Big Donor Backing for a Breakthrough Scientist
Jim Collins becomes BU’s first Howard Hughes Medical Institute investigator| From Commonwealth | By Chris Berdik, Video by Devin Hahn
Get the Flash Player to see this media.
Click above to watch Jim Collins talk about his genetic toggle switch.
Jim Collins can add another breakthrough to his list. The College of Engineering professor of biomedical engineering, a pioneer in the new fields of systems biology and synthetic biology, has become the first Boston University researcher to win backing from the Howard Hughes Medical Institute (HHMI), the country’s largest private supporter of biomedical research. It is an honor that provides him with long-term funding for the type of bold research that government funding agencies are increasingly hesitant to support.

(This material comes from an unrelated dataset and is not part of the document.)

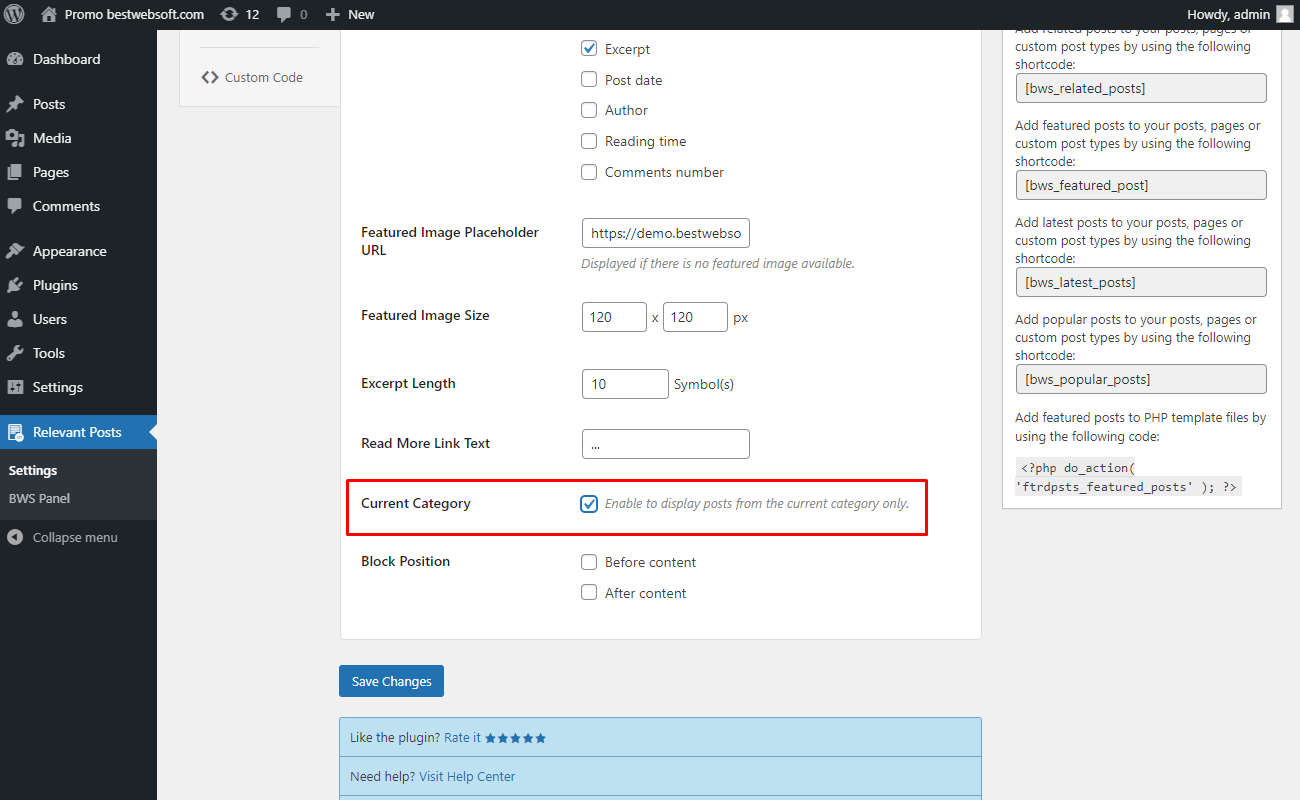Screen dimensions: 1300x800
Task: Follow the Visit Help Center link
Action: [x=467, y=776]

Collins was one of 56 new HHMI investigators chosen this year from more than 1,000 applicants nationwide. Rather than receiving a traditional grant, he will technically become an employee of HHMI, which was founded by Howard Hughes, the late aviator, engineer, and film producer. The institute, which has an endowment estimated at $18.7 billion, will provide Collins with a salary and money for postdoctoral researchers and other lab assistance, along with equipment and supplies, for at least five years (subject to renewal). At the same time, he will maintain his faculty position at BU and continue as codirector of the Center for BioDynamics.
The exact amount of money heading Collins’s way is uncertain. But HHMI is committing more than $600 million to fund this year’s crop of investigators over the next five years.
Collins developed the first genetic “toggle switch,” a bioengineered circuit that works like a light switch in a cell, prompting it to start or stop an immune response or the production of certain proteins when stimulated by a drug or a toxin. And he and fellow researchers at his Applied BioDynamics Laboratory have been reverse engineering the cellular and genetic networks of bacteria.
He says the new funding will support, among other projects, the development of a more effective antibiotic. Using engineered bacteria cell circuitry, he and his lab team aim to “better understand how bacteria respond to existing antibiotics and other stimuli by researching the function of protective and cell-death pathways.”
The lab will also be using synthetic genetic networks to test out “genetic mediators behind the development and progression of different diseases,” he says, with an eye toward using the results to help design new drugs.